JAZZ
Nonesuch Records
Lorsque l’épisode COVID-19 sera définitivement de l’histoire ancienne, resteront les témoignages des artistes. Ecrits, vidéos, musiques, de nombreuses traces de résiliences, dont celles laissées par Brad Mehldau au mois d’avril 2020. Confiné et en tête à tête avec son piano, le musicien en a profité pour faire naître sous ses doigts Suite : April 2020, instantané musical d’une journée en période de confinement. L’initiative est d’autant plus louable qu’en juin, une partie des bénéfices sur la vente des disques vinyles de luxe, numérotés et signés, avait été reversée au fonds d’urgence COVID-19 pour les musiciens de la Jazz Foundation of America, touchés par les annulations de concerts.
Il y a certes les bonnes œuvres, indispensables en ces temps troublés, et puis il y a l’œuvre, cette suite lumineuse surgie du chaos mondial, douze titres (ou plutôt mouvements) d’une symphonie du quotidien, rythmant les différents moments d’une même journée.
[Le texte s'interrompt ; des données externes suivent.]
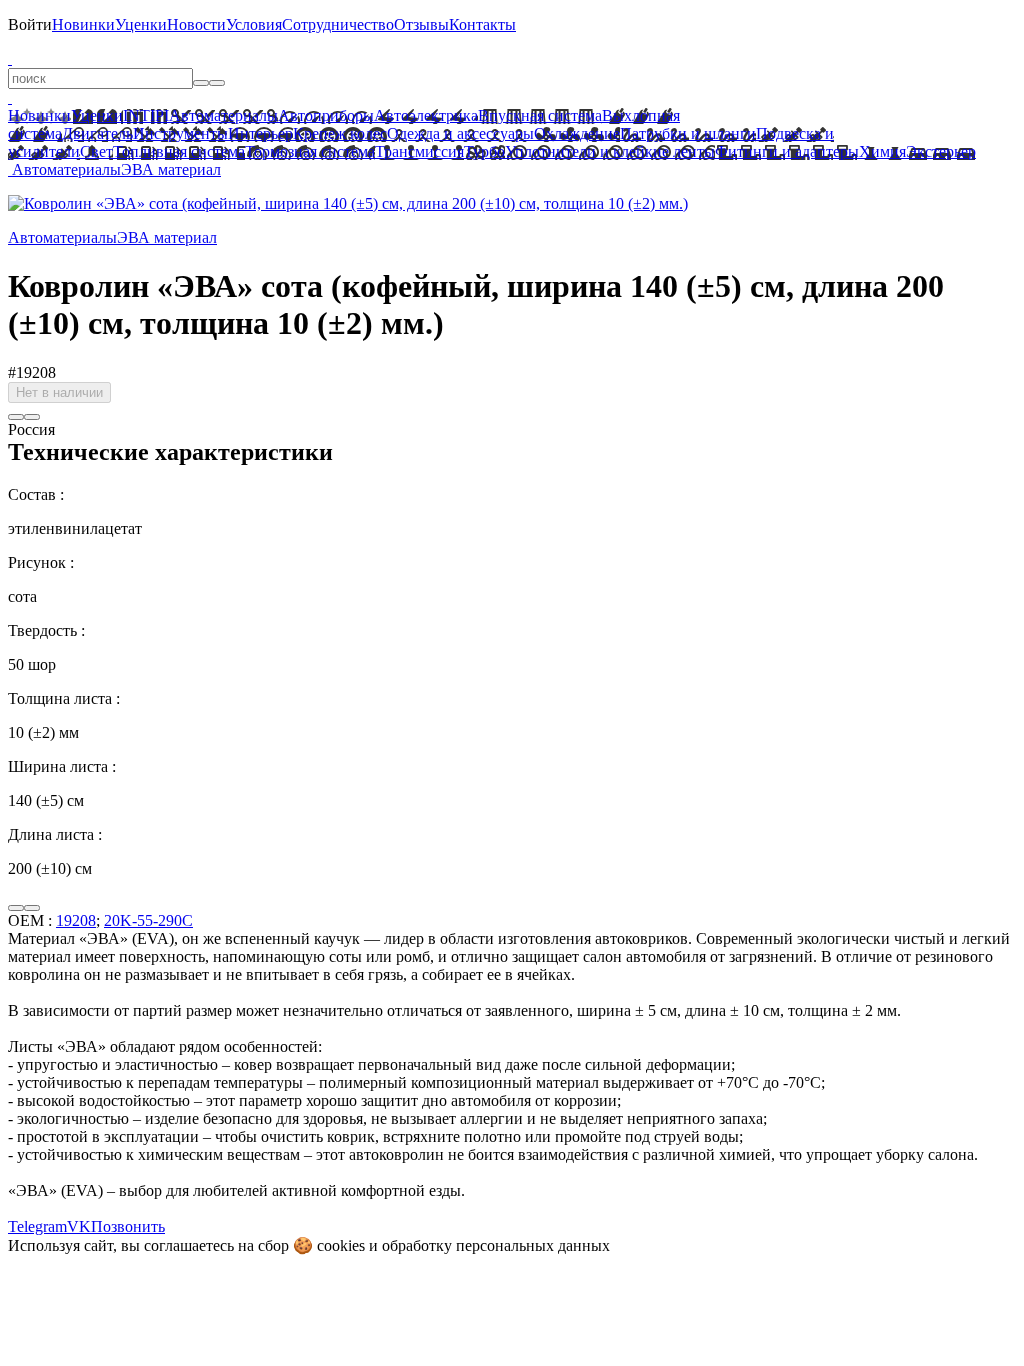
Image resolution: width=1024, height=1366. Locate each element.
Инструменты (180, 133)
Enregistré à Amsterdam, où vit Brad Mehldau, le disque évoque notamment les fameux, déstabilisants mais tellement nécessaires gestes barrière, sur le morceau nommé avec à propos Keeping Distance, main gauche et main droite à la fois éloignées et pourtant « liées d’une manière inexplicable et peut-être éclairante » comme le souligne le pianiste.
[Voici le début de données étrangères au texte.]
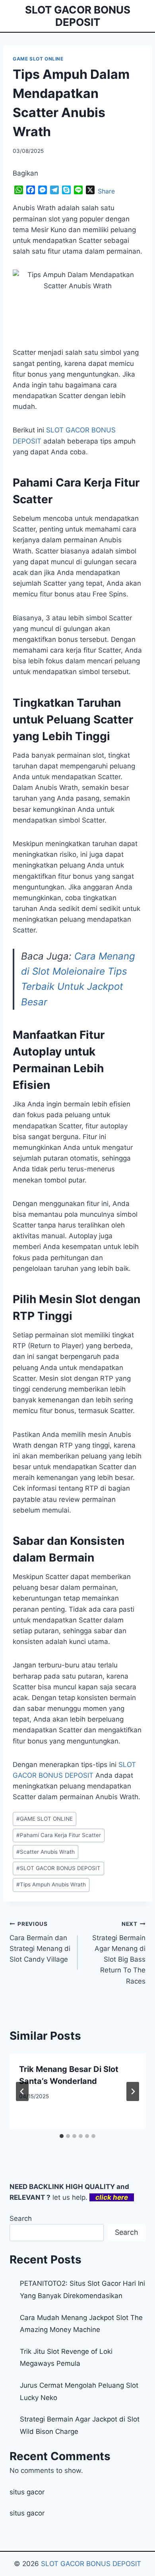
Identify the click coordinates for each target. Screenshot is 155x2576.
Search (21, 2218)
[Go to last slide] (22, 2091)
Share (106, 191)
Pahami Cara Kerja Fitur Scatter (58, 1835)
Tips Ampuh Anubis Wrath (51, 1884)
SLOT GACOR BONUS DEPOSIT (58, 1868)
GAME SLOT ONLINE (38, 59)
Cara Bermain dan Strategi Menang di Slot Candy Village (40, 1942)
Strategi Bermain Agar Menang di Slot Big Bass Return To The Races (118, 1953)
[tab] (62, 2136)
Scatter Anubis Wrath (45, 1852)
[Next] (132, 2091)
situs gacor (27, 2492)
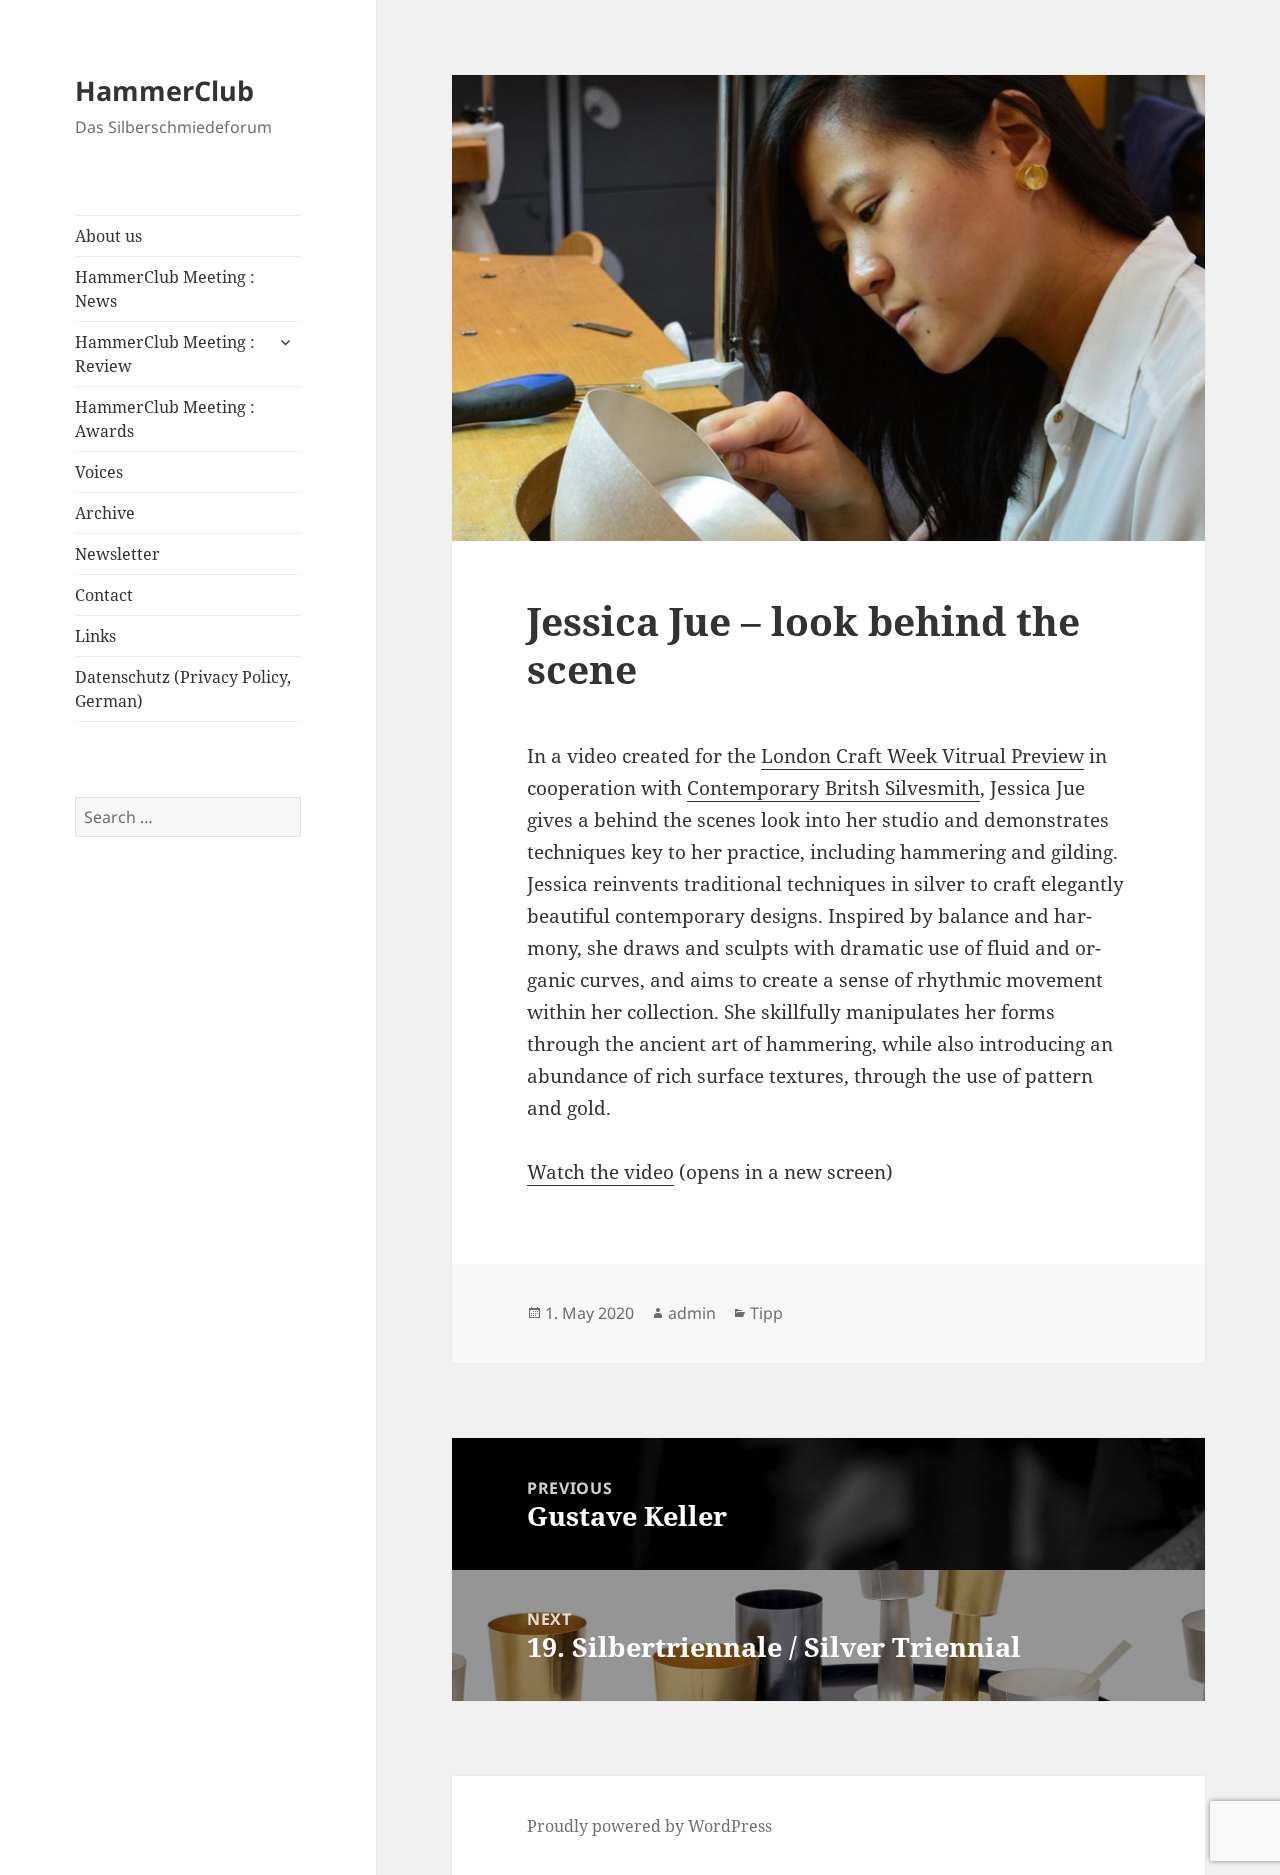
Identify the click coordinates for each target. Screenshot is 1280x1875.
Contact (104, 595)
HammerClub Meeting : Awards (165, 419)
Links (95, 636)
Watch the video (600, 1172)
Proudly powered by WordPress (649, 1826)
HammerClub (164, 90)
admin (692, 1313)
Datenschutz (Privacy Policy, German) (183, 689)
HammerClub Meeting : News (165, 289)
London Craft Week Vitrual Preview (922, 756)
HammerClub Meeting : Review (165, 354)
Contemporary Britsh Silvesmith (833, 788)
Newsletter (117, 554)
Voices (99, 472)
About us (108, 236)
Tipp (766, 1313)
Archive (105, 513)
Sur cette suite, on retrouve bien évidemment le touché si personnel de Mehldau, qui livre l’album le plus court de sa carrière, ses doigts agiles mimant ici la petite excitation (l’aurions-nous cru un jour ?) de la sortie quotidienne (II. stepping outside), là une nostalgie de l’avant (V. remembering before all this), ou encore là, un enchaînement blues (X. in the kitchen). Douze titres qui forment un tout cohérent, à l’instar des sentiments contradictoires qui ont pu nous assaillir au printemps dernier, comme semble l’illustrer la dissonance que l’on perçoit dans VI. Uncertainty, comme ce La dièse qui martèle, imperturbable, le temps qui s’écoule sur IX. waiting, tandis que la main droite ne cesse pourtant de chercher une issue mélodique. Laissant sur le bord de la route son côté virtuose, le pianiste nous offre ici un jeu tout en nuances, empruntant notamment à quelques pages classiques, comme cette douce comptine mozartienne qui clôt la série des douze titres (XII. Lullaby), sonnant la nuit qui vient.
Suite : April 2020 compte en tout quinze titres, puisque trois reprises ont été également interprétées, dont le très symbolique Don’t Let It Bring You Down de Neil Young, ainsi qu’un hommage à la ville de New York qui a payé un lourd tribut au virus, avec la chanson de Billy Joel, New York State Of Mind, titre solaire qui avait déjà pris une résonance particulière après les attentats du 11 septembre 2001. Des histoires de résilience là encore.